Clarence Chamber ~ Small Business Marketing Presentation

I attended my first Clarence Chamber of Commerce event last night as a prospective new member. It was a small business marketing meeting with a presentation titled “The lies that hold you back & seven steps to success.”

When I lived in Chandler, Arizona, I partnered with the local chamber on a few community special events, cross-promotions and its annual leadership program. I wanted to learn more about my hometown’s chapter after many years away. Currently, I am doing part-time contractual marketing for my previous employer while exploring the waters of a freelance writer. It is an endeavor I have often pondered and am now considering pursuing.
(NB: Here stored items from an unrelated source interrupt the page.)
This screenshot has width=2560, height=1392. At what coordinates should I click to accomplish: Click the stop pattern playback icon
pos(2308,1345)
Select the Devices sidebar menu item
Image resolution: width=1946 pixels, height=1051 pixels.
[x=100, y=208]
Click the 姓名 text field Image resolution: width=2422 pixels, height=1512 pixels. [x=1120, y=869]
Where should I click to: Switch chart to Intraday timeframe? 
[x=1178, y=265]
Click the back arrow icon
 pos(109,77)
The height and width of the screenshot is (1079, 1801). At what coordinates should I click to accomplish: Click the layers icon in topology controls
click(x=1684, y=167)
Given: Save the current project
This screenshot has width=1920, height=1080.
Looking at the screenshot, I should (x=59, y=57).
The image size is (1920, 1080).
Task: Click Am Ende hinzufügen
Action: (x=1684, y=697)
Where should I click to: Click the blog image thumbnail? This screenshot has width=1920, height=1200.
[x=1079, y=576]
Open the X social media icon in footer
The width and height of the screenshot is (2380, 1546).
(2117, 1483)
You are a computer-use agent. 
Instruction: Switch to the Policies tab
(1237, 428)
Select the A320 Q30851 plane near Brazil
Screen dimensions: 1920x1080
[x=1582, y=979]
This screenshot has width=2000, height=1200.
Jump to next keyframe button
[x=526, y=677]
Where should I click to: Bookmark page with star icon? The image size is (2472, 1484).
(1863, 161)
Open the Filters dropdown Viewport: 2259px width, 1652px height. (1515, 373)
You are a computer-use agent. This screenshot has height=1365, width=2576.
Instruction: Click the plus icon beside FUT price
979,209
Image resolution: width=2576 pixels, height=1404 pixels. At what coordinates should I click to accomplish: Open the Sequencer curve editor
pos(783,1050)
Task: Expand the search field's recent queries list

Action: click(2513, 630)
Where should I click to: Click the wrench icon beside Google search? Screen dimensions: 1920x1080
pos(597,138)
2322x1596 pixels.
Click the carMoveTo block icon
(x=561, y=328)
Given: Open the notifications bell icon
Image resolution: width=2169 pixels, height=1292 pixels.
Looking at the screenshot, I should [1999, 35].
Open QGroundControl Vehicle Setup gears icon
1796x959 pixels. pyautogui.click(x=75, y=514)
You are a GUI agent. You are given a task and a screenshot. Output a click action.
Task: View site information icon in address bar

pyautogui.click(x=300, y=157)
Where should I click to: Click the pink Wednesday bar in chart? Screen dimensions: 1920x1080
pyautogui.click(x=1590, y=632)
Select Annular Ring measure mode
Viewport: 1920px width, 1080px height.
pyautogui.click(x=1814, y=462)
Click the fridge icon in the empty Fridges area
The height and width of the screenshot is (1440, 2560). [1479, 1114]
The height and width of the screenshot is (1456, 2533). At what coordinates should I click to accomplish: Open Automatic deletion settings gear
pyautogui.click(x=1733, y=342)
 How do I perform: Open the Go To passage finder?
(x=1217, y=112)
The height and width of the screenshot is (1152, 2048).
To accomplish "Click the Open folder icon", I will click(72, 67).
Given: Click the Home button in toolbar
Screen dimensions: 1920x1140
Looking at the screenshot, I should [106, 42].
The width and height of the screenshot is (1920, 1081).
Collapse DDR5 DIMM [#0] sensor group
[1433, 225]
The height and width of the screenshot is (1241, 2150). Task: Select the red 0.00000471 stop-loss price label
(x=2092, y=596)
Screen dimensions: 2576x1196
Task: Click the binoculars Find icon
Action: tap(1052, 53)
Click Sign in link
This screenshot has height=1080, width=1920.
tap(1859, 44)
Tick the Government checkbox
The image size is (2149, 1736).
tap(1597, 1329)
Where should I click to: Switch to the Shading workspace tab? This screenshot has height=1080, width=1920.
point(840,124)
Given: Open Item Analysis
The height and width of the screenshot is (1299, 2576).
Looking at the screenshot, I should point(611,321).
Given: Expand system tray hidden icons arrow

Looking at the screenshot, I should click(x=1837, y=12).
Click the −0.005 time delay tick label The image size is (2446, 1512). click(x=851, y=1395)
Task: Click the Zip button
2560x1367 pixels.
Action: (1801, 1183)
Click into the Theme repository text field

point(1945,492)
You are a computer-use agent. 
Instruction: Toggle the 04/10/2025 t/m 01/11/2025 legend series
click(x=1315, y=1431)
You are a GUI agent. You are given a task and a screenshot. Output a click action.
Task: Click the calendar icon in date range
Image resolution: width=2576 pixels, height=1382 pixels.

The presenter was Rick Wallace of Next Level Coaching. There were 15 attendees and he spoke for an hour. My synthesized takeaways are as follows:

  1. Ignore the common lies and excuses about the need for marketing and its priorities (i.e. it costs too much, I tried it and it didn’t work, all I need is more leads, there is no way to know it works) and focus on frequent, relevant communication to effectively get people with similar needs, pains, fears and wants to know, like and trust you.
  2. The old approach to marketing often consisted of running an ad, score/vet the leads and move into the sale-making stage. The new method is to begin with genuine communication before a free offer to earn permission for education via multi-step channels. Then the customer will let you know when they are ready to move toward a sale.
  3. The seven steps for small business marketing should entail setting goals (as Rick said, goals without actions are just dreams), profile your prospects (find their pain), create the value proposition and guarantees, create lead magnets/offers, define your MarComm plan, automate the machine to educate and nurture leads and track and measure.
  4. Define and profile your ideal customers, develop seven to 10 follow-up questions in assessing your value proposition.
  5. Hear the “pains, needs, concerns and wants” of your customer and seek to address them first (before company bravado and constant promotional offers) when fine-tuning your messages, value proposition and guarantees.
  6. Small business marketing should be consistent, authoritative, educational; track and measure constantly.
  7. Do more servicing than selling to your ideal customer target groups and the sales will develop organically through awareness, satisfaction, trust and referrals.
  8. Companies need to enhance their CRM mechanisms and streamline the follow-up process for cultivating leads. There are too many erratic tactics and insufficient follow-through. Research indicates 80% of sales arise after five to 12 contact points, yet 10% of sales personnel cease communication efforts with a prospect after three contact points.
  9. Ensure your MarComm strategies are focused, frequent, relevant and executed effectively with the ultimate aim of securing trust before sales.
  10. Attract the right prospect and repel the wrong prospect; 30% of customers buy on price, you don’t want this group as they are fickle, disloyal and a major drain on your resources.
  11. In paraphrasing Seth Godin, he said, “If you want to be the best in the world, make your world smaller.”
  12. Referrals can be sticky as you want to feel good when they work well, but people are reticent because their reputation goes on the line if another party drops the ball and frustration results when there is no follow-up from the outcome of one’s efforts in connecting prospects or experts. Be cautious and frugal with referrals; choose your altruistic battles carefully.